What you will do: Repeat verbatim, and only, the lines of the data below, beginning at the line that contains "[Olivia von Halle] (62, 32)" and stopping after the line that contains "Cookies (175, 2397)".

Stored data entries

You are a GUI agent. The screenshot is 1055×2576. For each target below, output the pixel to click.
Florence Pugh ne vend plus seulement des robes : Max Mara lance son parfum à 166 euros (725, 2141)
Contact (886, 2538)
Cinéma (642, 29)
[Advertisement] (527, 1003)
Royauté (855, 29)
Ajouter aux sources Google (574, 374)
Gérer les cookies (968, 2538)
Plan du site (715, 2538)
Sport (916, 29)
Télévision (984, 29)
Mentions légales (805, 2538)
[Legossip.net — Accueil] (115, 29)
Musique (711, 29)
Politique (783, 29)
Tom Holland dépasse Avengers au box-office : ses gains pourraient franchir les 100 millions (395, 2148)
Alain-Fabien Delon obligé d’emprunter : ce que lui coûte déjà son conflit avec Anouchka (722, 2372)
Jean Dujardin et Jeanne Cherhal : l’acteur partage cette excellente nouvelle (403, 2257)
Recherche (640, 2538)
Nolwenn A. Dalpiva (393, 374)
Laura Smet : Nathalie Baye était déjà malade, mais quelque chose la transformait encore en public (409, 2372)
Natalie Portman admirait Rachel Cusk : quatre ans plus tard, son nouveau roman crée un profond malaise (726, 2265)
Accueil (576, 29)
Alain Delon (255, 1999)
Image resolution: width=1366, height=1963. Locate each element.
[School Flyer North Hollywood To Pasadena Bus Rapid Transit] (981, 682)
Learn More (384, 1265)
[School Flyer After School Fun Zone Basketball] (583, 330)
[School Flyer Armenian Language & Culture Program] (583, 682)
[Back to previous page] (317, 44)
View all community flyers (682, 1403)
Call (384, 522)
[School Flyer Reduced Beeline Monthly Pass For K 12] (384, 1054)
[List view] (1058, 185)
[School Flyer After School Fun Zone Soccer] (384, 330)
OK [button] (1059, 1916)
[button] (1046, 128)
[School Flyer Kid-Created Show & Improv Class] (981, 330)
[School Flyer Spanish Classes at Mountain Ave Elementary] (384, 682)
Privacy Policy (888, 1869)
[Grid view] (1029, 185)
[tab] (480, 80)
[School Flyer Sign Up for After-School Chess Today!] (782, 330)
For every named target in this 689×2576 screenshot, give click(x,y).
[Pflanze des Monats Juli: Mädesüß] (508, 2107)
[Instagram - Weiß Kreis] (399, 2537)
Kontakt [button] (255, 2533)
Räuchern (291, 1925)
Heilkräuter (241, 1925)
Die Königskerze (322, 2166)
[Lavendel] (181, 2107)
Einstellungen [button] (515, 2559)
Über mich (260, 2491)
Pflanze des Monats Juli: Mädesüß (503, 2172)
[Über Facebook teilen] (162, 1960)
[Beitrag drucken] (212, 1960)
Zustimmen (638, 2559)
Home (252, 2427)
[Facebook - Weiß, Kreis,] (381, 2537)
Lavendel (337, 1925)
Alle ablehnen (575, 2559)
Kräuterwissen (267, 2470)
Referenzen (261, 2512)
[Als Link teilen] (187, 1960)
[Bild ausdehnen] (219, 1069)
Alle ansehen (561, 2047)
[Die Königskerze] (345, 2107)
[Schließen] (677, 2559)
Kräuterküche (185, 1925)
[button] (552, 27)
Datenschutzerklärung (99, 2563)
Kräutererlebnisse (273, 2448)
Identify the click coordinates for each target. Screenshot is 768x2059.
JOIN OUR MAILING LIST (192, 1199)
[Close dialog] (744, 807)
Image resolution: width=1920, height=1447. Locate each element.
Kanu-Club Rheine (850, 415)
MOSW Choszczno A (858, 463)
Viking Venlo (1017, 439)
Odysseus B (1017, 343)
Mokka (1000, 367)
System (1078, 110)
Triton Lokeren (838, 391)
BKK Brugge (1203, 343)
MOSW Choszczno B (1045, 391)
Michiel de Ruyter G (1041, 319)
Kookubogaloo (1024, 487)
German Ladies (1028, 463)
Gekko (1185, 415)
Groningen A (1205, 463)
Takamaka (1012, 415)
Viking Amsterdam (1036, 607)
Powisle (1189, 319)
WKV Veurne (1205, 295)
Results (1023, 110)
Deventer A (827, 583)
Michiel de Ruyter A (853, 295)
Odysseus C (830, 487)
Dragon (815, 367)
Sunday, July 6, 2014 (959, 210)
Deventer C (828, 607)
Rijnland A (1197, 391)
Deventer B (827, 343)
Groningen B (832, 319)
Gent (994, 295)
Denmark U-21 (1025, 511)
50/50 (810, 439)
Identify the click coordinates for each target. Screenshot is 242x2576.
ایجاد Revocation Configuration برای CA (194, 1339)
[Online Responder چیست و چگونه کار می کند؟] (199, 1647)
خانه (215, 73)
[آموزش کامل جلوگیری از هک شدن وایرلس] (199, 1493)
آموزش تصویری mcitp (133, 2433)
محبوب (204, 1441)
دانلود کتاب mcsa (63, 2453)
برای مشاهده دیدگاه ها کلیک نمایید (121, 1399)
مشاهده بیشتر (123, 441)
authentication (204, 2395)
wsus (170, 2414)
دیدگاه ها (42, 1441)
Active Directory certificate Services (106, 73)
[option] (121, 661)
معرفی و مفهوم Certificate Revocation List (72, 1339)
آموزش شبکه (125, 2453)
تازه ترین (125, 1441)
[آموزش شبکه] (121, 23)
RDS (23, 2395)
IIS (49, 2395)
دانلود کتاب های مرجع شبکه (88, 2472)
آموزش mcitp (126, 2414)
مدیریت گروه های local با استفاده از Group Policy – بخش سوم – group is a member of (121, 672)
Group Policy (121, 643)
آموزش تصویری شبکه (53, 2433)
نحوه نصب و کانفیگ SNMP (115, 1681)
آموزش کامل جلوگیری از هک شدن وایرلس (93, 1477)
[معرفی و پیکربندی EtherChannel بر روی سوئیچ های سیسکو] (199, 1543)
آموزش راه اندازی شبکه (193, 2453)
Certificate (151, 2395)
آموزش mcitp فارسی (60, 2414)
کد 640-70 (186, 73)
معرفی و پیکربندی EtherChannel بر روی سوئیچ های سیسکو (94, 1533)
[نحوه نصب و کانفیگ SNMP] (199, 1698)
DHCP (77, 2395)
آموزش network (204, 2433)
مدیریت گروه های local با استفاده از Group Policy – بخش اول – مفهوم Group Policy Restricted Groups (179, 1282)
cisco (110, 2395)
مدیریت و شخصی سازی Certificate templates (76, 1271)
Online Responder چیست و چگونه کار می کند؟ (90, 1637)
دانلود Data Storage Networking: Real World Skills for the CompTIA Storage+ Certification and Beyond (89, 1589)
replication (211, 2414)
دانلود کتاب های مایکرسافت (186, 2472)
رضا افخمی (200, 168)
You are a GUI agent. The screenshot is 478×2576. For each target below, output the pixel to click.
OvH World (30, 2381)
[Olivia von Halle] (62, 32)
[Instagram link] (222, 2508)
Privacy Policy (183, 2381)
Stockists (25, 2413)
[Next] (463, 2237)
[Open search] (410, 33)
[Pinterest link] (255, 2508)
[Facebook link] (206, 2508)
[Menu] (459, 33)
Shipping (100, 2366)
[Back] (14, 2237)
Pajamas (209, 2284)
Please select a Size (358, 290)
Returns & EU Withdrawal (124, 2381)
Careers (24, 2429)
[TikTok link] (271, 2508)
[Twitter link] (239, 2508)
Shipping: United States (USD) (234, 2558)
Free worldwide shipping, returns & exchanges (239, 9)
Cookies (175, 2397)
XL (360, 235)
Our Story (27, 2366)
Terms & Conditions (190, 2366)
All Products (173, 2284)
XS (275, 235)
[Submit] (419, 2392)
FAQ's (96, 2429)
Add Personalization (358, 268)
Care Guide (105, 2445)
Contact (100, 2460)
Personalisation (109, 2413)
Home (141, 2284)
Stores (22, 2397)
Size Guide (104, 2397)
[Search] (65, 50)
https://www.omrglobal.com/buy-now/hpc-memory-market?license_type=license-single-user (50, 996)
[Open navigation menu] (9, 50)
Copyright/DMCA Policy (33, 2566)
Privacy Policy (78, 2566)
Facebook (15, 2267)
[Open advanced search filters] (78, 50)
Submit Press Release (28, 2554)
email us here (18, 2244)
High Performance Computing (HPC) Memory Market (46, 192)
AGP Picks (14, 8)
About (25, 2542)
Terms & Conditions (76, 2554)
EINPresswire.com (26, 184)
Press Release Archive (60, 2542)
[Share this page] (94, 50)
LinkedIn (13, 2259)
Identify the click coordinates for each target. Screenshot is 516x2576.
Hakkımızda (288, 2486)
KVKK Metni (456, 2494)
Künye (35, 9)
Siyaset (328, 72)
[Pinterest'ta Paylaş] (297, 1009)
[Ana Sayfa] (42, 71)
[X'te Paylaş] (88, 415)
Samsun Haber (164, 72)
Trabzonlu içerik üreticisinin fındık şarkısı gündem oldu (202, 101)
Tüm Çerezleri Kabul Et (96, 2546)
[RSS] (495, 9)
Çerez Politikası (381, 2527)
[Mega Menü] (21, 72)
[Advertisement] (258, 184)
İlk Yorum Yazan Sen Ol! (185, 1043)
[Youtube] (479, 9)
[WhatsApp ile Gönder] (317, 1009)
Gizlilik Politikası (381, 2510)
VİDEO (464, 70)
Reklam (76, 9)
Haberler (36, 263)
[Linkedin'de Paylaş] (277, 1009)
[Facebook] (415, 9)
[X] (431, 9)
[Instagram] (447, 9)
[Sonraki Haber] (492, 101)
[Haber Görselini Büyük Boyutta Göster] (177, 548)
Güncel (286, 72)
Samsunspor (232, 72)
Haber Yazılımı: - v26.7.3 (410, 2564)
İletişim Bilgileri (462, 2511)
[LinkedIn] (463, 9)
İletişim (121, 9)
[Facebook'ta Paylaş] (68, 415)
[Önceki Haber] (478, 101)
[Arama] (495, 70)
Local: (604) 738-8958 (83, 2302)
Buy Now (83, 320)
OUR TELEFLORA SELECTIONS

Answer area:
[Olivia von Halle] (62, 32)
[Instagram link] (222, 2508)
Privacy Policy (183, 2381)
Stockists (25, 2413)
[Next] (463, 2237)
[Open search] (410, 33)
[Pinterest link] (255, 2508)
[Facebook link] (206, 2508)
[Menu] (459, 33)
Shipping (100, 2366)
[Back] (14, 2237)
Pajamas (209, 2284)
Please select a Size (358, 290)
Returns & EU Withdrawal (124, 2381)
Careers (24, 2429)
[TikTok link] (271, 2508)
[Twitter link] (239, 2508)
Shipping: United States (USD) (234, 2558)
Free worldwide shipping, returns & exchanges (239, 9)
Cookies (175, 2397)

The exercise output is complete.